Capello: “Io avrei preso Honda per il collo. Lukaku? Non segnava neanche se…”

Le parole dell’ex c.t. di Inghilterra e Russia dopo la sconfitta della formazione di Nishino

di Redazione ITASportPress
Capello

A Rostov il Belgio si è reso protagonista di una rimonta clamorosa: dallo 0-2 a favore del Giappone, al 3-2 per la nazionale guidata da Martinez. A decidere il match ci ha pensato Chadli al 94′ che ha finalizzato un perfetto contropiede partito dal portiere. Al termine della gara, Fabio Capello, ospite a Balalaika ha commentato la ‘disfatta’ nipponica, accusando Honda di aver commesso un grave errore. Pochi attimi prima di subire la rete della vittoria del Belgio, l’ex Milan ha deciso di battere direttamente l’angolo senza sfruttare il possesso palla: “Se fossi stato l’allenatore del Giappone sarei andato da Honda e lo avrei preso per il collo. Fino al 94′ hanno tirato 7 calci d’angolo tutte le volte a due, senza mai crossare. L’unica volta che è andato Honda ha messo la palla dentro, Courtois l’ha fatta sua e ha fatto ripartire i suoi in contropiede. Si tratta di incoscienza”, queste le parole di Capello, che ha poi continuato: “Le partite vanno giocate in maniera diversa, Mertens e De Bruyne non si sono mai visti. Hanno sottovalutato la gara, la squadra deve rivedersi la partita e non commettere questi errori. La difesa è molto debole. Ogni volta che il Giappone andava in attacco era pericolosa. Lukaku ha avuto diverse occasioni, ma oggi non avrebbe segnato neanche se gli avessero messo le ruote alla porta e gliela avessero spostata”.

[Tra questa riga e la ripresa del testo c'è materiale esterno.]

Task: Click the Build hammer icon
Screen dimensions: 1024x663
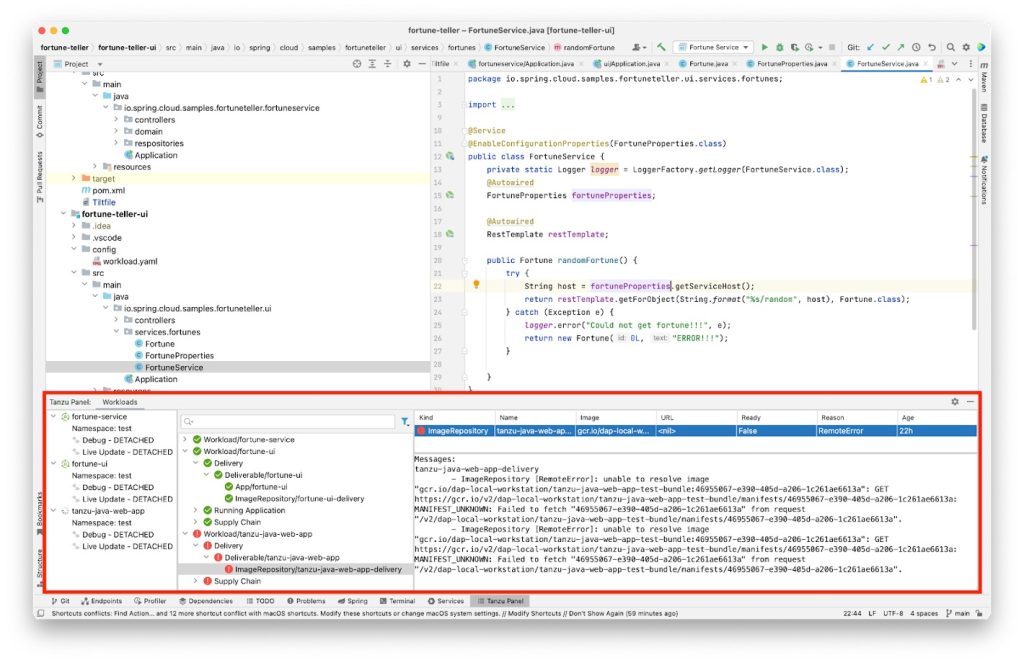Action: click(x=661, y=47)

L’ex tecnico di Milan e Juventus ha poi parlato del Brasile: “Il Brasile è la mia favorita, insieme alla Francia. Non prende gol e difende bene. In attacco oggi non sono stati pericolosi, ma non hanno punti deboli”.

Capello ha infine speso alcune parole sulla Russia, nazionale che ha allenato dal 2012 al 2015: “Non li ho mai visti correre così veloce, hanno trovato un buon centrocampo. Ci sono giocatori che prima non c’erano. Sono molto contento per Akinfeev”.